Start of Records shown

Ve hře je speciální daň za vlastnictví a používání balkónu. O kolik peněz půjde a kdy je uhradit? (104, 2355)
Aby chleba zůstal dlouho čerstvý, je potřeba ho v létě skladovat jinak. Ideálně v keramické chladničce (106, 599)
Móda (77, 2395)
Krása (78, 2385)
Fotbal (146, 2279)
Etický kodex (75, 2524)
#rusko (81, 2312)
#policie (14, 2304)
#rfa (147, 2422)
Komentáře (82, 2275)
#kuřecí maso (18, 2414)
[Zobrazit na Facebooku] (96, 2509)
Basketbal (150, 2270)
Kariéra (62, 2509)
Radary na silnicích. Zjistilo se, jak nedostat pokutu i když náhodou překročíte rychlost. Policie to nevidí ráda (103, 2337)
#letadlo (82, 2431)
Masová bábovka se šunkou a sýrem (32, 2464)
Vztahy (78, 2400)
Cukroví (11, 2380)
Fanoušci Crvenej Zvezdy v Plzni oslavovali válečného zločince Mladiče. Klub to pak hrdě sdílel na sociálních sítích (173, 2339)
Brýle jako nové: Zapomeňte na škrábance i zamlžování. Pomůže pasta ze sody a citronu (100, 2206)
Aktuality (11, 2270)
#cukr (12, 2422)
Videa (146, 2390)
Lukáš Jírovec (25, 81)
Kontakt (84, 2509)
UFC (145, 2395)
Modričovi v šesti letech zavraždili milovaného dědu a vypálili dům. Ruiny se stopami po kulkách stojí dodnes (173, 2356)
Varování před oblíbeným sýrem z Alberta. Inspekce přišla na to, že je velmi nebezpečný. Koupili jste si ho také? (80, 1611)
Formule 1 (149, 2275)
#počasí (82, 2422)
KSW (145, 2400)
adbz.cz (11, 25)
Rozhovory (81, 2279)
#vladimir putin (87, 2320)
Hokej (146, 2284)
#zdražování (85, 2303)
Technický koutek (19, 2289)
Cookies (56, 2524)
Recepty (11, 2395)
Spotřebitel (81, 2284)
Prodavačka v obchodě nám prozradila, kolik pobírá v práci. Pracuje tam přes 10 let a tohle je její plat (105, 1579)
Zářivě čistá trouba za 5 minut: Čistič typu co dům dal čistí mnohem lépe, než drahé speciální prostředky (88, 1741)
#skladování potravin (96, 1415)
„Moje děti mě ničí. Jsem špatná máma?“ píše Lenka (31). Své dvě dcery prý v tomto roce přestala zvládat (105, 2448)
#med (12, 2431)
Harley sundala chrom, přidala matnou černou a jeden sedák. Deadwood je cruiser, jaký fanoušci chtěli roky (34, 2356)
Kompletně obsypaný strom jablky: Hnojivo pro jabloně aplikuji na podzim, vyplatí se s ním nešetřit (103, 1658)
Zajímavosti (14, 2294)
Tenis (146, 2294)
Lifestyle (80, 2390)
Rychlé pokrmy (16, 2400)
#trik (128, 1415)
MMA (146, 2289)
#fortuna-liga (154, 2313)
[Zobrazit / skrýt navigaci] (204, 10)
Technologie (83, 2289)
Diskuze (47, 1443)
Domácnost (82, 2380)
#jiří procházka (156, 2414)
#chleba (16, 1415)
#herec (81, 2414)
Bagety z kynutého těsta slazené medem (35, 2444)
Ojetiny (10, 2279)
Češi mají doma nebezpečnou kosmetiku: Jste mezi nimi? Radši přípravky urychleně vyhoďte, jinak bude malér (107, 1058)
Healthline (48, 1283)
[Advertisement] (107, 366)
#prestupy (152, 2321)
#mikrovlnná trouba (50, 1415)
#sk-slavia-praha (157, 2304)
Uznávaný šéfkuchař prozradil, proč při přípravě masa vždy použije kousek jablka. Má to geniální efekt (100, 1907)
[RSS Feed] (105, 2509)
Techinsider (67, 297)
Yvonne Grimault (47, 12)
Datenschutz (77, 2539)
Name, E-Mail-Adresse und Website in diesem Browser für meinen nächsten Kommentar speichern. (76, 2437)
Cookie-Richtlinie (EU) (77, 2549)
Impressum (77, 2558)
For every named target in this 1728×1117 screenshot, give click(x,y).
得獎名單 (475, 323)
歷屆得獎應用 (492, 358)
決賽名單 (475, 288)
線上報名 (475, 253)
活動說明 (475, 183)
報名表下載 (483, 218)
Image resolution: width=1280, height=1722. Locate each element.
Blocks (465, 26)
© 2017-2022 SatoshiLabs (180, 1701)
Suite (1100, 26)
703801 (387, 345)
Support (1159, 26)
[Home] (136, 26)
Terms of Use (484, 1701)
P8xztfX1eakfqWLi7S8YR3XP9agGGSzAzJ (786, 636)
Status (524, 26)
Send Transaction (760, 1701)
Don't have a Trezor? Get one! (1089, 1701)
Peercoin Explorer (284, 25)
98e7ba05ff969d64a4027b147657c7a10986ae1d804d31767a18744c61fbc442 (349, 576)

End of Records shown

What you should do:
Please copy all lines of the listing in which the string "jinak" occurs.

Final answer:
Aby chleba zůstal dlouho čerstvý, je potřeba ho v létě skladovat jinak. Ideálně v keramické chladničce (106, 599)
Češi mají doma nebezpečnou kosmetiku: Jste mezi nimi? Radši přípravky urychleně vyhoďte, jinak bude malér (107, 1058)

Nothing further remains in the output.